Friday, July 15, 2005

Laptop Linux

Frustrated by salesmen borrowing my laptop all the time I decided to buy a new one and give them my old one. I wanted something smaller anyway - my old one wouldn't fit in my backpack!

I'd had my eye on a Panasonic Toughbook W2 but it was pretty pricey. When I saw Future Shop had a special on an Averatic 3250 for almost a third the price, I decided it was too good a deal to pass up. I'm sure it's not as tough as the Toughbook but if it broke I could buy another one and I'd still be ahead. And despite the sale price it came fairly generously equipped - 80gb hard drive, 512mb of memory, and even a DVD burner.

I knew I'd want to put Linux on it, and I'd had trouble before with Linux on laptops so I did a quick Google search for Linux on this laptop. It looked like other people had been successful without too much trouble. Several of the references had used Ubuntu and I liked how it had both an install version and a live cd version, and that they were single cd's (not four like the latest Fedora Core) I downloaded both cd's of Ubuntu 5.04

I booted from the live cd and it seemed to work ok so I went ahead with the install. I kept Windows and partitioned the machine so I could dual boot. (My apologies to the purists, but I still have things I need Windows for.) Although some people had reported issues with the video drivers it seemed ok to me. Then again, I'm not trying to play games.
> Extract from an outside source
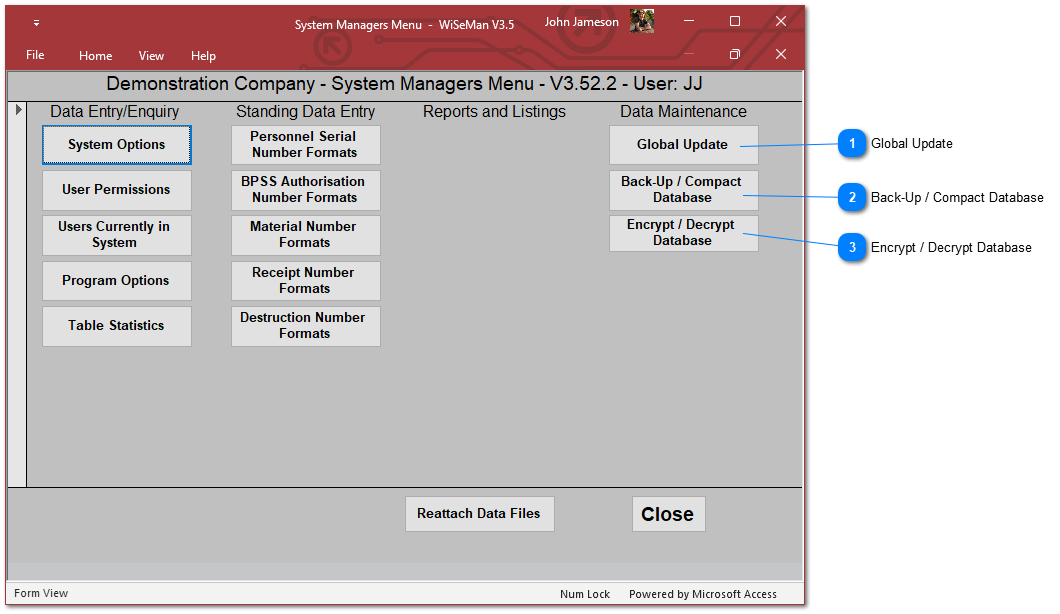Screen dimensions: 1060x614
Task: Select BPSS Authorisation Number Formats
Action: point(305,190)
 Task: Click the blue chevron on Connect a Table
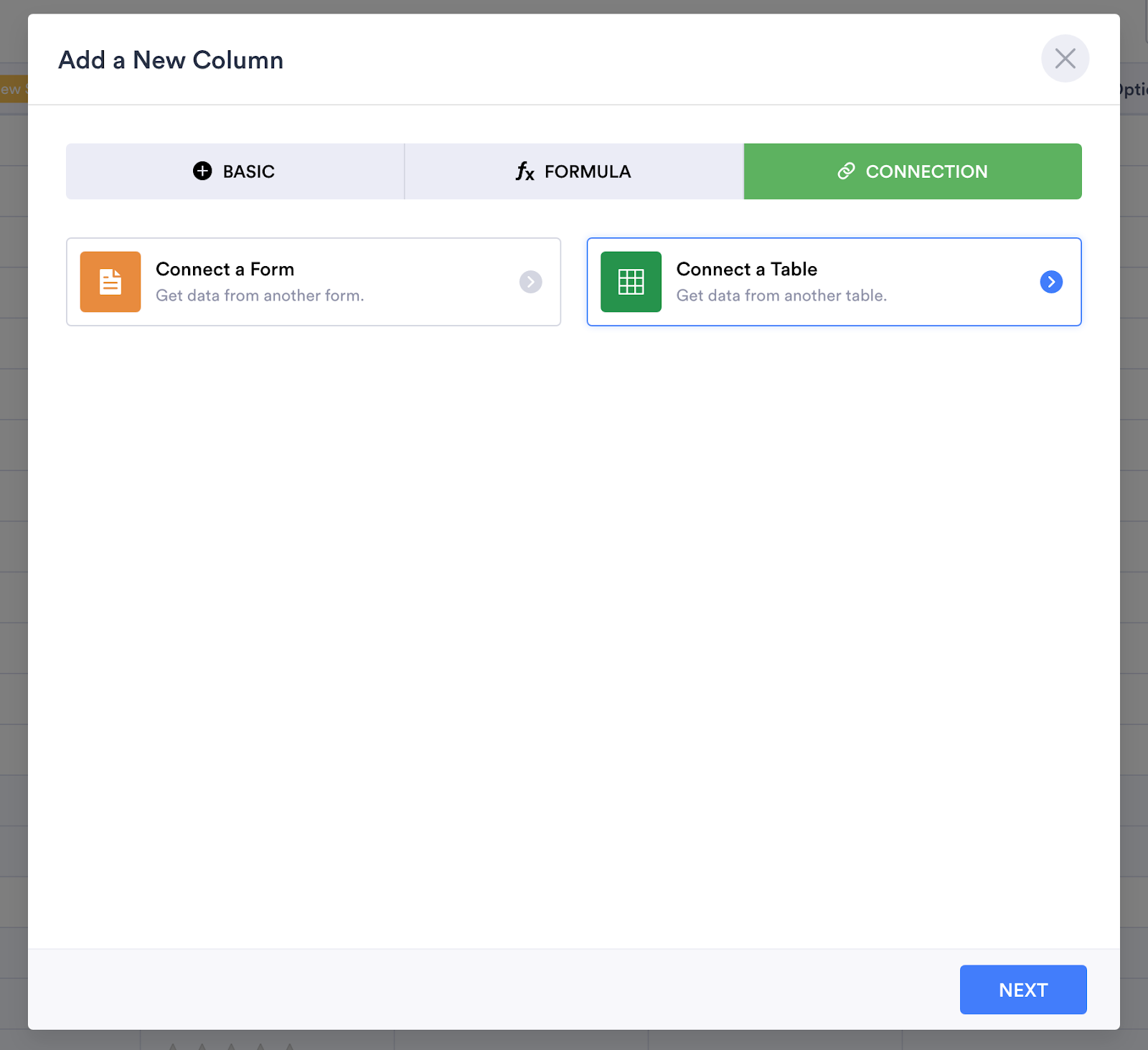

The only challenge was getting the wireless working. I use wireless at home so it was fairly important. Following instructions I'd found through with my Google search, I downloaded the Windows 2000 RT2500 drivers and used ndiswrapper to install them. Ubuntu came with ndiswrapper and wireless-tools already installed so I just had to get ndiswrapper-utils. I hadn't used Ubuntu before but didn't have too much trouble figuring out the Synaptic Package Manager.

So far everything is working great. I'm considering switching my desktop machine from Fedora Core to Ubuntu - partly for consistency, and partly because Ubuntu is smaller and seems more "approachable".